Target position records:
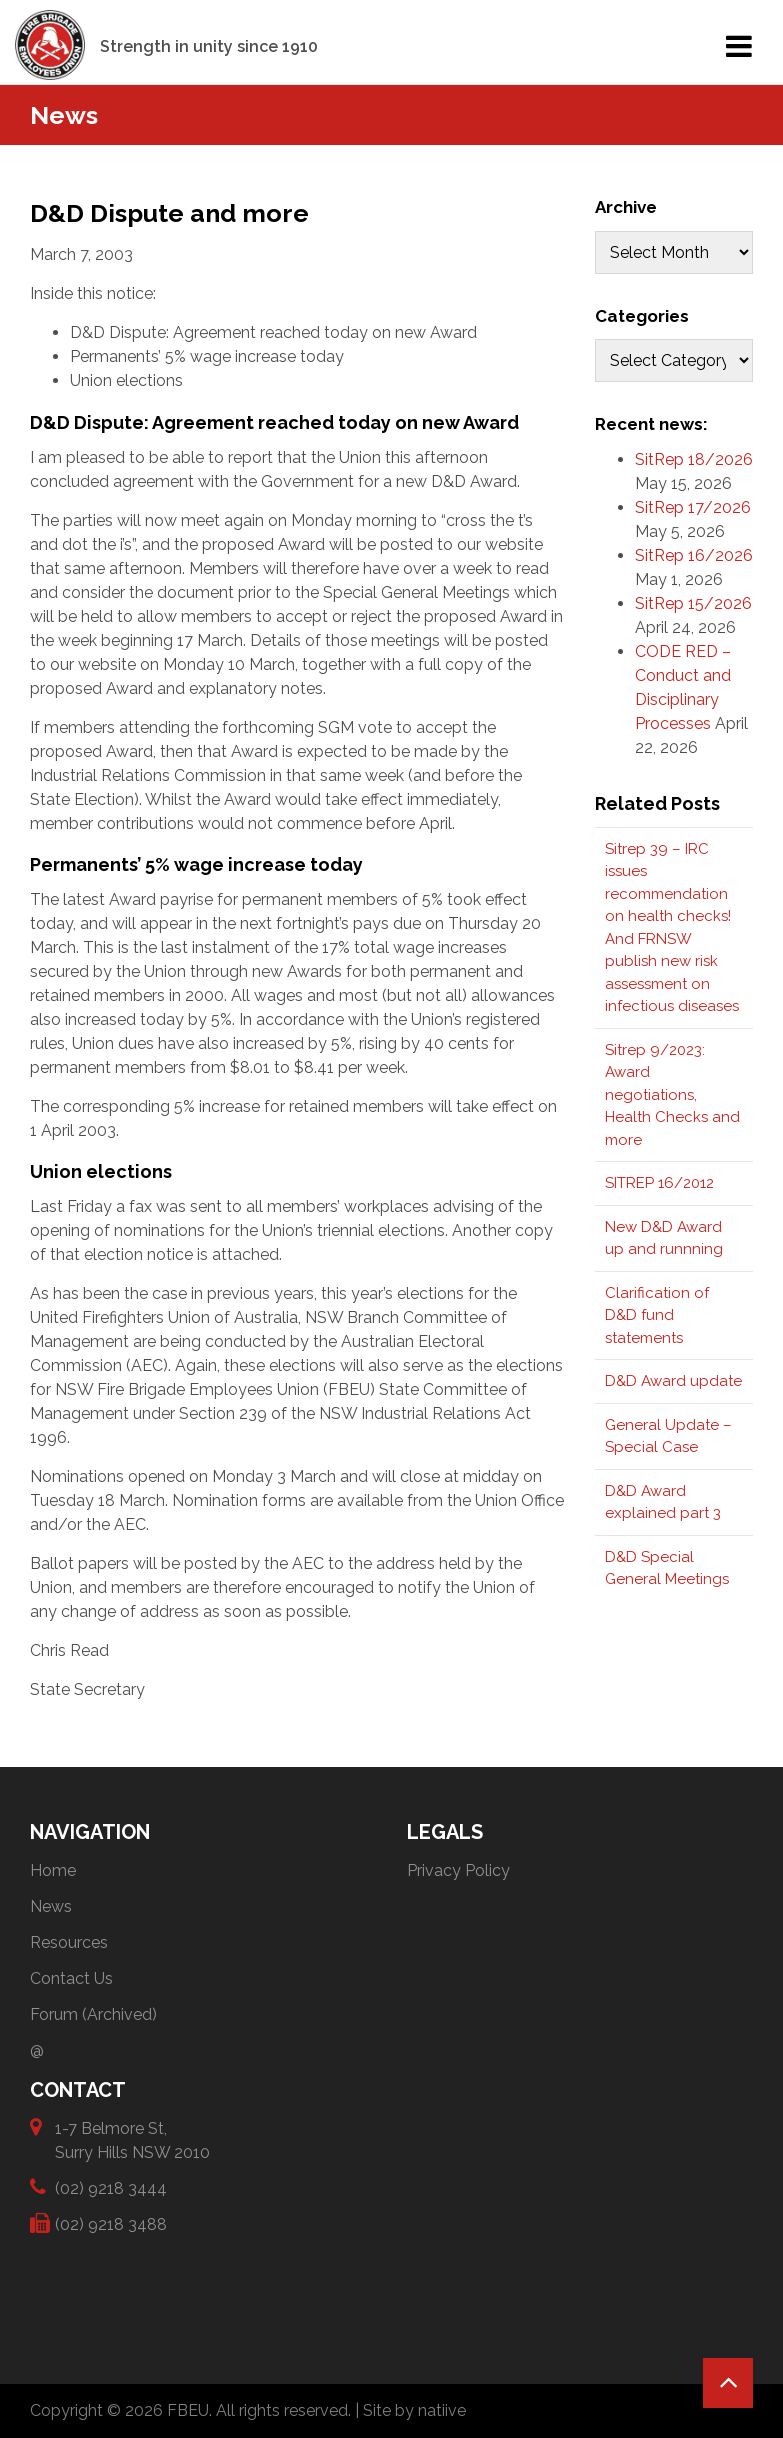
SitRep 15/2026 (693, 603)
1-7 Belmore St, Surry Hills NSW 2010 (132, 2139)
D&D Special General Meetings (667, 1568)
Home (53, 1870)
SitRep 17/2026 (693, 507)
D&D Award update (673, 1381)
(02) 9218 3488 (111, 2223)
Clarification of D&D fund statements (657, 1315)
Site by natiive (414, 2410)
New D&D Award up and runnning (664, 1238)
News (51, 1906)
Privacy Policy (458, 1870)
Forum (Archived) (93, 2014)
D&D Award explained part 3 (663, 1502)
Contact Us (71, 1978)
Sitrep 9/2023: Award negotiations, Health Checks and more (672, 1095)
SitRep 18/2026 (694, 459)
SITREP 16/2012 (659, 1183)
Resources (69, 1942)
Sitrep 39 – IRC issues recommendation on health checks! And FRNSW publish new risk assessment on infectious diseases (672, 928)
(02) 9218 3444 (111, 2187)
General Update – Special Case (668, 1436)
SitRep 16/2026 (694, 555)
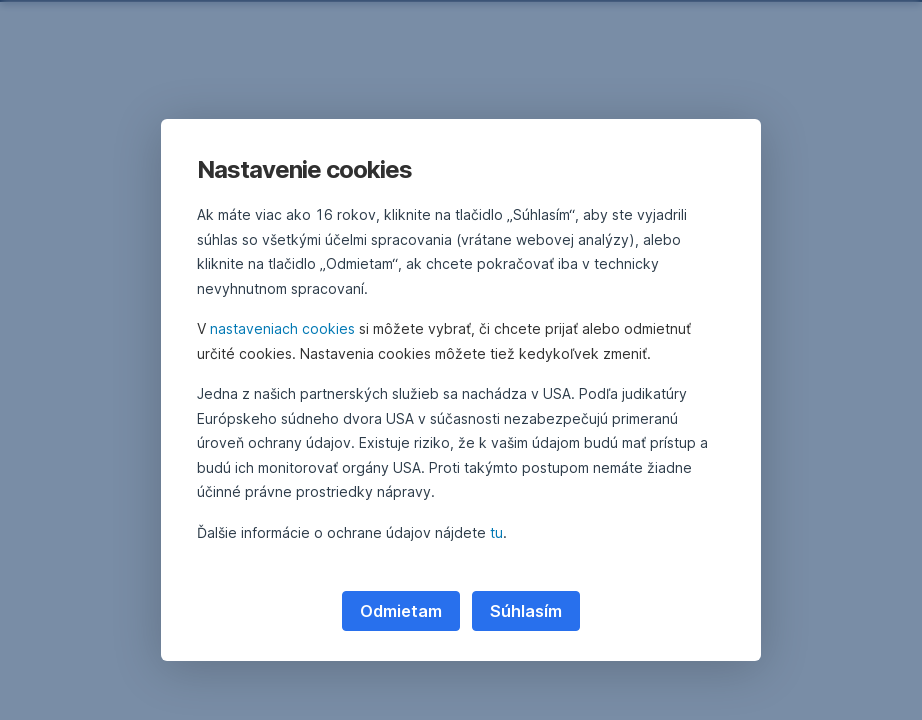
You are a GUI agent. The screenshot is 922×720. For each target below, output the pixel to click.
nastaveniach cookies (282, 328)
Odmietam (401, 611)
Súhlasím (526, 611)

• _Exercise details_
Print the rows from the one containing "D&D Award update (673, 1381)" through the one containing "SitRep 16/2026 (694, 555)", character for character.

• _Final result_
D&D Award update (673, 1381)
(02) 9218 3488 (111, 2223)
Clarification of D&D fund statements (657, 1315)
Site by natiive (414, 2410)
New D&D Award up and runnning (664, 1238)
News (51, 1906)
Privacy Policy (458, 1870)
Forum (Archived) (93, 2014)
D&D Award explained part 3 (663, 1502)
Contact Us (71, 1978)
Sitrep 9/2023: Award negotiations, Health Checks and more (672, 1095)
SitRep 18/2026 (694, 459)
SITREP 16/2012 (659, 1183)
Resources (69, 1942)
Sitrep 39 – IRC issues recommendation on health checks! And FRNSW publish new risk assessment on infectious diseases (672, 928)
(02) 9218 3444 (111, 2187)
General Update – Special Case (668, 1436)
SitRep 16/2026 (694, 555)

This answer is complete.